Organizatorzy zaprosili Amerykanów do Parku Sowińskiego. Przyznam, że miałem przyjemność po raz pierwszy od ponad 10 lat uczestniczyć w koncercie organizowanym w tym właśnie miejscu. Sympatyczny, niewielki amfiteatr pośród drzew zapewnił doskonałą atmosferę i otoczenie wizualne do zaplanowanych na ten dzień koncertów. Jako pierwsza, punktualnie o 19:00 na scenę wkroczyła artystka nie mniejszego kalibru niż The National. Zjawiskowa St.Vincent (która ma za sobą między innymi wyśmienity album nagrany z Davidem Byrnem) zaprezentowała półgodzinny set wypełniony alternatywnym popem najwyższej próby. Być może nie jest to muzyka, która porywa tłumy, ale myślę, że każdy uczestnik koncertu przyzna mi rację, że solówki gitarowe i głos St.Vincent były prawdziwą ozdobą wieczoru.
Sprawna organizacja pozwoliła na niewielką przerwę między występami i już o 20:00 na scenie rozbrzmiały pierwsze dźwięki The National i kolejni muzycy zaczęli pojawiać się na scenie (nie zabrakło oczywiście kieliszka z białym winem). Rozpoczęli od nowych „Don’t Swallow The Cup” i „I Should Live In Salt”. Przyznam, że mnie ostatnie dzieło Amerykanów ujęło świetnym prowadzeniem melodii, poetyką, hipnotycznym klimatem i umiejętnym łączeniem elementów tradycyjnych z subtelną, czysto (post)rockową alternatywą. Po pierwszych kilkunastu minutach było jednak wiadomo, że koncertowe aranże całkowicie zmieniają przestrzeń odbioru dobrze znanych utworów. Było zdecydowanie bardziej rockowo, z pazurem. Lekko psychodeliczne, czy stonowane klimaty pojawiały się (zdecydowanie zbyt) rzadko. Raził też nieco zbyt zachowawczy Matt na wokalu, który po tym, jak zawisnął nad mikrofonem i zaczął do niego śpiewać, nie wyrażał większych emocji przez dobre kilkadziesiąt minut. W odbiorze nie pomagało też nagłośnienie – akustycy mocno nadwyrężali słuch widzów zgromadzonych pod sceną i na ławkach amfiteatru, przez co momentami trudno było wyłapać instrumentalne smaczki, a melodia i sekcja rytmiczna zlewały się w nieprzyjemną pulpę dźwiękową. Na szczęście z każdą minutą było coraz lepiej – publiczność reagowała bardziej entuzjastycznie, The National nabierali odwagi – solówki były bardziej ogniste, sekcja rytmiczna wyczyniała cuda, a nawet Matt zaczął bardziej szaleć na wokalu, a nawet biegać wśród publiczności. W efekcie druga część koncertu była już genialnym popisem umiejętności zespołu i zarazem potwierdzeniem, że widzimy na scenie nie przypadkowy „inide band”, a rasową kapelę, która wyznacza kierunek, a nie podąża wytartymi ścieżkami. Momentami było naprawdę pięknie, a chwilami surowo, brutalnie i zadziornie.

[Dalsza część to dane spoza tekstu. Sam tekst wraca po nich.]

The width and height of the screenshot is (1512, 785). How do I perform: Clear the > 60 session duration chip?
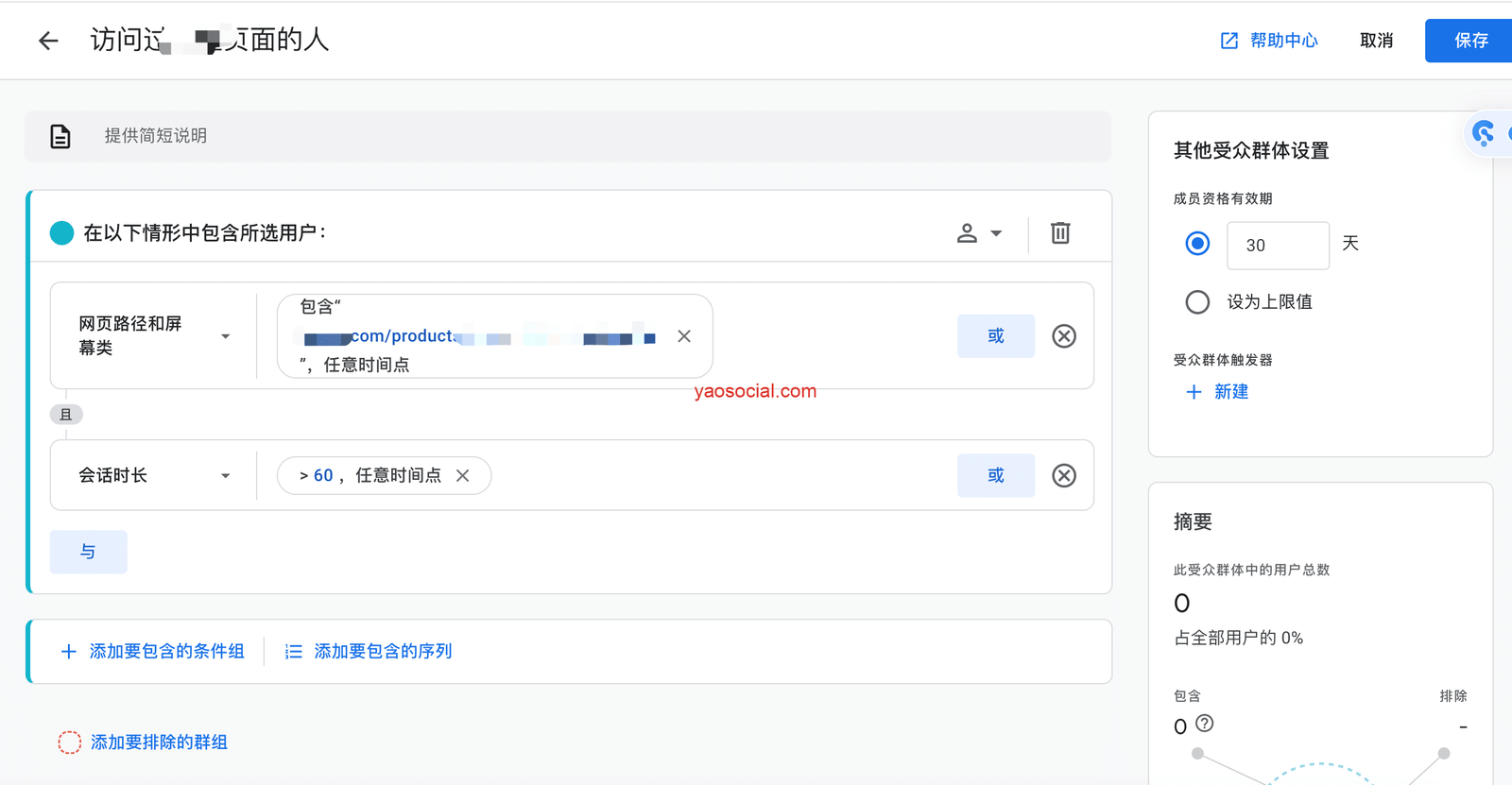coord(463,476)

Na pewno fani zespołu nie mogli narzekać. The National pokazali świetny poziom muzyczny, setlista była bardzo rozbudowana (jedna z dłuższych na trasie!), a muzycy dali z siebie wszystko. Mi zabrakło jedynie większej liczby subtelnych dźwięków, które mogły bardzo przyjemnie zabrzmieć w parkowej przestrzeni i nieco większego kontaktu na linii zespół-publiczność. Cóż, nie można mieć wszystkiego.